The alignment is output in blocks of 50 by default, though this can be changed with the MULTIPLE_OUTPUT_LENGTH command line option.
# Multiple alignment Start for iteration: 0 # Format: Simple # Residues_per_line: 50 # # ID Evalue Start End Len # 1 SCANPS_TEST 0 1 74 74: YPGFNPSVDAEAIRKAIRGIGTDEKTLINILTERSNAQR ANX3_RAT 1.98e-20 16 89 324: YPGFNPSVDAEAIRKAIKGIGTDEKTLINILTERSNAQR ANX3_MOUSE 9.3e-20 15 88 323: YPGFSPSVDAEAIRKAIRGLGTDEKTLINILTERSNAQR ANX3_HUMAN 7.02e-17 15 88 323: YPDFSPSVDAEAIQKAIRGIGTDEKMLISILTERSNAQR ANX5_MOUSE 1.7e-08 10 83 319: FPGFDGRADAEVLRKAMKGLGTDEDSILNLLTSRSNAQR ANX5_RAT 6.92e-08 9 82 318: FSGFDGRADAEVLRKAMKGLGTDEDSILNLLTARSNAQR ANX5_HUMAN 6.94e-08 11 84 319: FPGFDERADAETLRKAMKGLGTDEESILTLLTSRSNAQR ANX5_BOVIN 6.97e-08 11 84 320: FPGFDERADAETLRKAMKGLGTDEESILTLLTSRSNAQR ANXB_HUMAN 9.21e-08 198 270 505: -PGFDPLRDAEVLRKAMKGFGTDEQAIIDCLGSRSNKQR ANX8_MOUSE 1.67e-07 21 91 327: ---FNPDPDAETLYKAMKGIGTNEQAIIDVLTKRSNVQR ANX8_HUMAN 1.67e-07 21 91 327: ---FNPDPDAETLYKAMKGIGTNEQAIIDVLTKRSNTQR ANX6_BOVIN 2.08e-07 304 378 618: -PGFNPDADAKALRKAMKGLGTDEDTIIDIITHRSNAQR ANX6_BOVIN 5.57e-07 38 107 618: -----PAADAKEIKDAISGIGTDEKCLIEILASRTNEQH ANX5_CHICK 2.49e-07 14 85 321: -P-FDARADAEALRKAMKGMGTDEETILKILTSRNNAQR ANX1_CHICK 2.53e-07 35 107 130: -PNFDPSADVSALDKAITVKGVDEATIIDILTKRTNAQR ANX6_HUMAN 3.51e-07 16 89 672: FPGFDPNQDAEALYTAMKGFGSDKEAILDIITSRSNRQR ANX6_HUMAN 8.19e-07 92 161 672: -----PACDAKEIKDAISGIGTDEKCLIEILASRTNEQH lines deleted ANX7_DICDI 0.000126 166 231 462: QIKREFSAKYSKDLIQDIKSETSGNFEKCLVALL ANX2_XENLA 0.000152 33 103 339: DIAFAFHRRTKKDLPSALKGALSGNLETVMLGLI ANX2_XENLA 0.00126 107 174 339: LDIQNYRELFKTELEKDIMSDTSGDFRKLMVAL- ANX1_RODSP 0.000155 38 111 345: HLKAVYQETGE-PLDETLKKALTGHIQELLLAMI ANXD_HUMAN 0.00016 10 83 315: QIKQKYKATYGKELEEVLKSELSGNFEKTALALL ANXD_HUMAN 0.000184 86 155 315: IAIKEYQRLFDRSLESDVKGDTSGNLKKILVSLL ANX9_HUMAN 0.0002 31 104 338: LISRNFQERTQQDLMKSLQAALSGNLERIVMALL ANX4_FRAAN 0.000243 8 76 314: EIRAAYEQLYQEDLLKPLESELSGDFEKAV---- AN11_COLLI 0.000309 37 107 341: RIKAAYHKAKGKSLEEAMKRVLKSHLEDVVVALL ANX9_MOUSE 0.000405 35 104 338: LISRAFQERTKQDLLKSLQAALSGNLEKIVVALL # # Multiple alignment End for iteration: 0 #
The first two columns should be self-explanatory.
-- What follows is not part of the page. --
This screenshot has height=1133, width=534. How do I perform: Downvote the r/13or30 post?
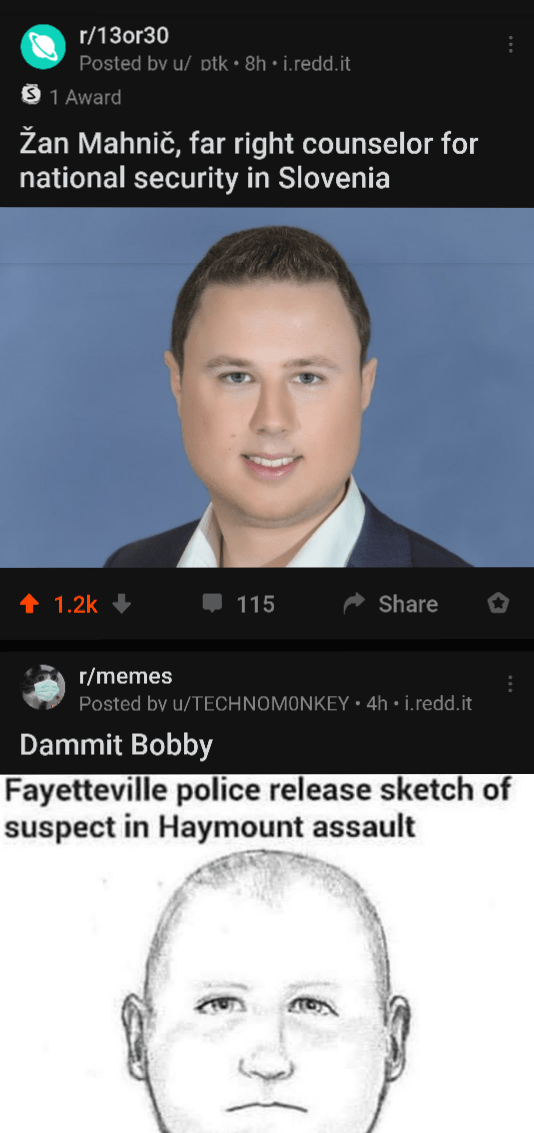122,603
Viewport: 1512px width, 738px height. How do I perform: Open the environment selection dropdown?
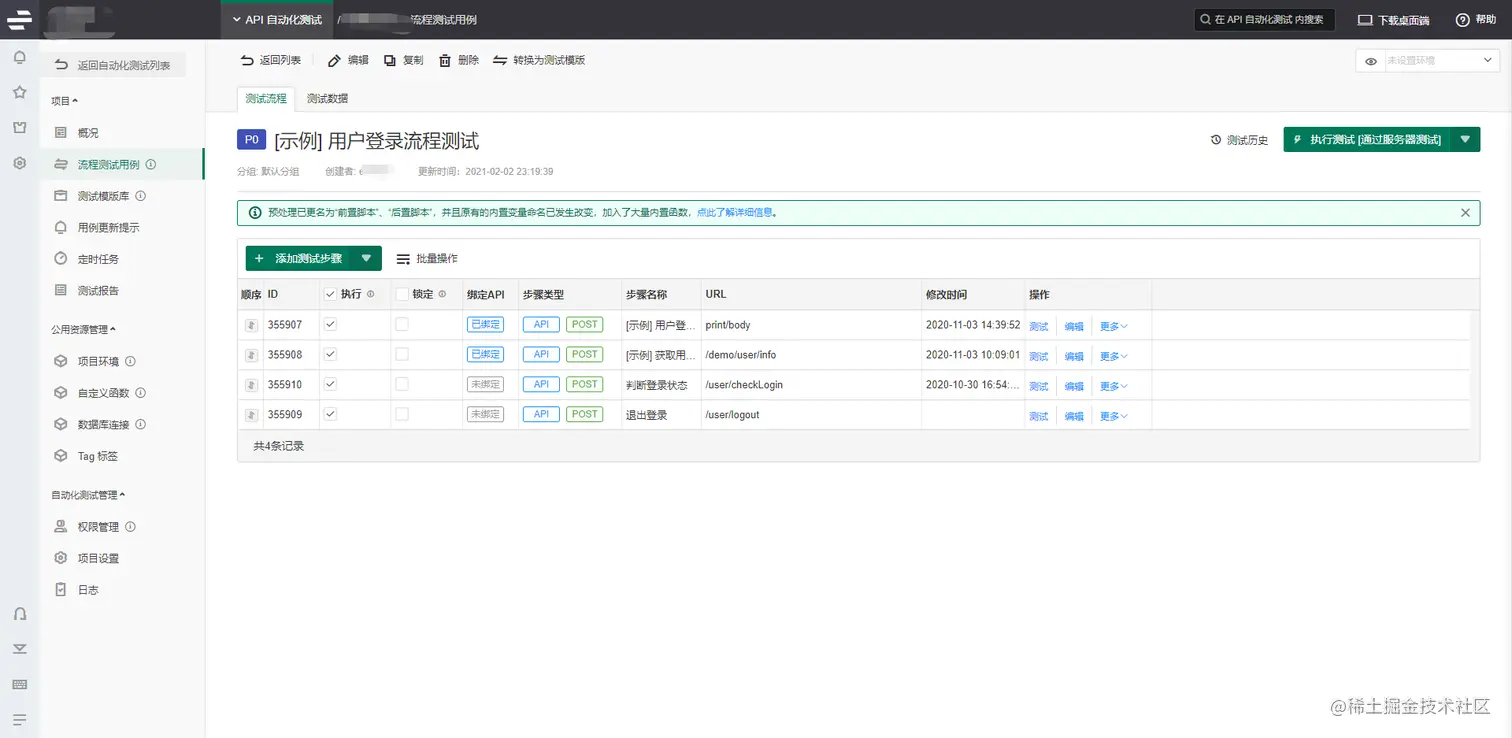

The start and end refer to the first and last residue position within the database sequence, while ``Len'' refers to the database sequence length so that you can see if there are any pathologically short sequences in the alignment. This alignment is used in iteration to build a profile for subsequent searches, which sequences are included in the alignment is controlled by the probcut2 command. By default probcut2 is set to 0.1.
You can obtain a FASTA formatted sequence file that contains the complete sequence fragments found in the database search by adding
-pff 1 -frag_file_out frags.fa
to the command line. This will create a file called ``frags.fa'' that contains the fragments between Start and End in each line of the multiple alignmnent, but without any internal deletions. You can feed this file to clustal or another multiple alignment program for further analysis.